When I launched EYW, I was fascinated by the concept of surge meetings. I had heard of the success stories from many other advisors who used them. The idea of batching all meeting prep, meetings, and follow-up together sounded great. For years 1–3, we had 3 standard meetings with clients per year – meeting 1 occurred in February and March, meeting 2 occurred in June, and meeting 3 occurred in October and November. Each meeting had a standardized list of topics (which were then customized to the client), and it seemed to work really well for us. Except for when we reached 60 clients.
In June 2023, I had 60 client meetings – roughly 15 client meetings per week, or 3 per day. Not only was I burnt out at the end of the month, but I felt like I wasn't as present and attentive as I wanted to be during those meetings. EYW has a heavy focus on life planning and the emotions and psychology behind money, which requires me to feel rested, present, and focused.
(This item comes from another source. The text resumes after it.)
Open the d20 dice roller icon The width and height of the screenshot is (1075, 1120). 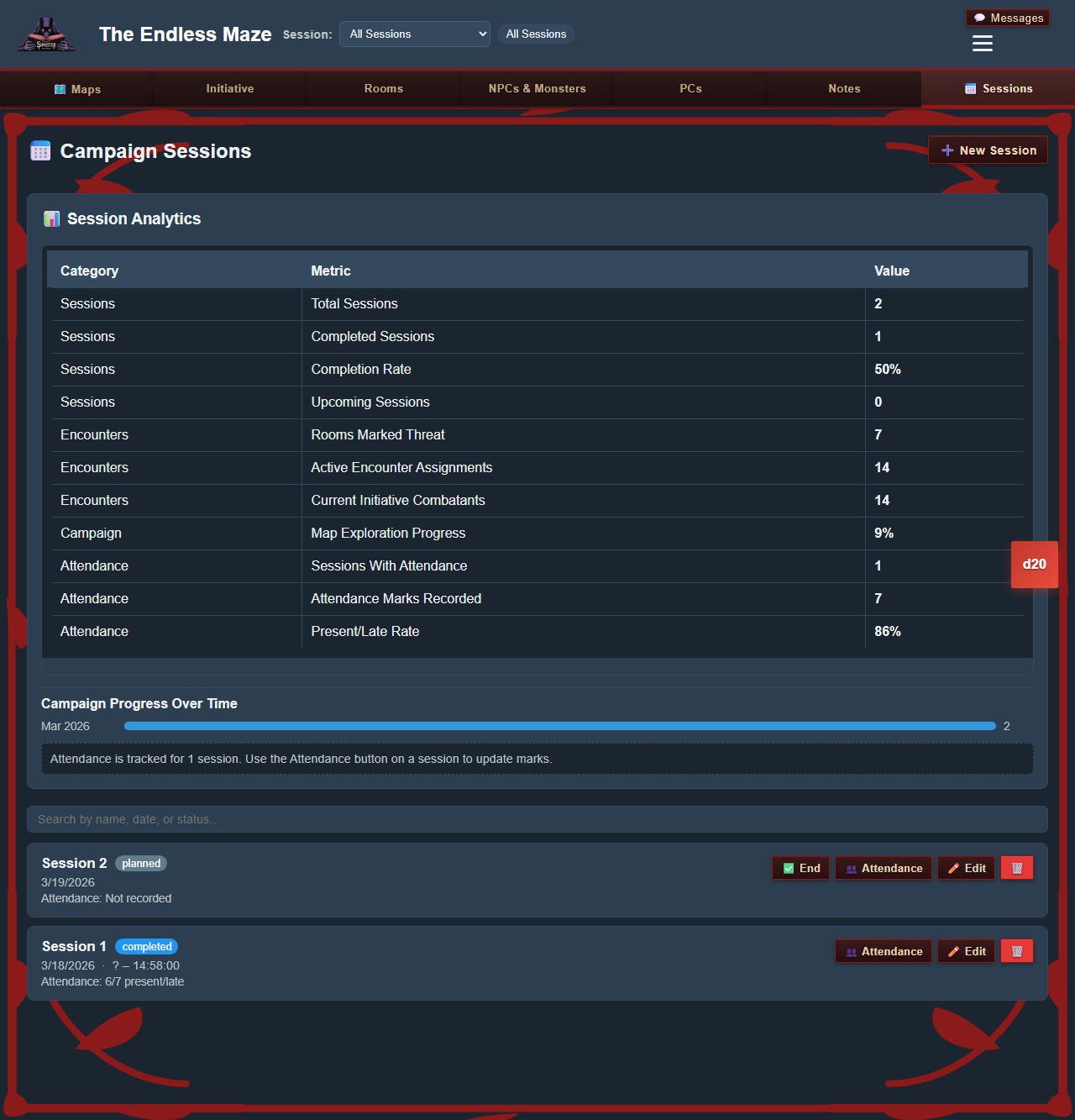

In addition, our team (and I specifically) lacked spaciousness during surge months. Spaciousness not only for ourselves when life stuff happened, but also for our clients when things popped up and they needed us most. Since our average client age is 40, many of them were buying homes, changing jobs, having babies, starting businesses, having equity liquidation events, etc., and it was overwhelming to properly service them during surge months.
Therefore, we pivoted to having 2 standard meetings (instead of 3) per year, with the first meeting occurring from January to May and the second meeting occurring from September to December. We structure our meeting months so that every Monday is free from client meetings to let the team spend time on meeting prep, and we have a maximum of 2 meetings per day Tuesday–Thursday and a maximum of 1 meeting per day on Friday. In addition, we now leave the last week of each month free for client reschedules, high-impact ad-hoc client meetings that pop up, meeting prep, action item follow-up, etc.
This type of change initially sparked some insecurity in me – what will clients think if we have fewer meetings with them? Will they perceive less value? How will we communicate this to them?
However, with the reframe of how I view our value discussed in Lesson 1, I decided not to make a big deal out of this. I didn't make a big announcement or justify why we were doing it. To my pleasant surprise, only a handful of clients asked questions when we scheduled our next standard meeting 6 months in advance versus 4 months in advance and, after a quick explanation that we would still be available to schedule a meeting ad-hoc if things popped up, they were completely fine with it.
Lesson learned: The number of meetings doesn't equal value… value equals value. I allowed (and encouraged) myself to pivot our client service process as we began to scale. Changes to the client service process may seem scary for advisors, but it's unlikely that clients will really care as long as their perceived value of the relationship doesn't change. The change to our client meeting process allowed us to show up better for clients, have more spaciousness, and deliver far greater value. If we hadn't made this pivot, our client service would have suffered.
Lesson 3: Your Business Will Tell You What Business You Are In
When speaking with my business coach, she said something to me that really stuck: "Your business will tell you what business you are in". This framing was so powerful because it reinforced that my business has its own life, needs, and attention – and that this will change over time. The business you envisioned in the first few years may not be the same business you have in the next few years – and that's okay!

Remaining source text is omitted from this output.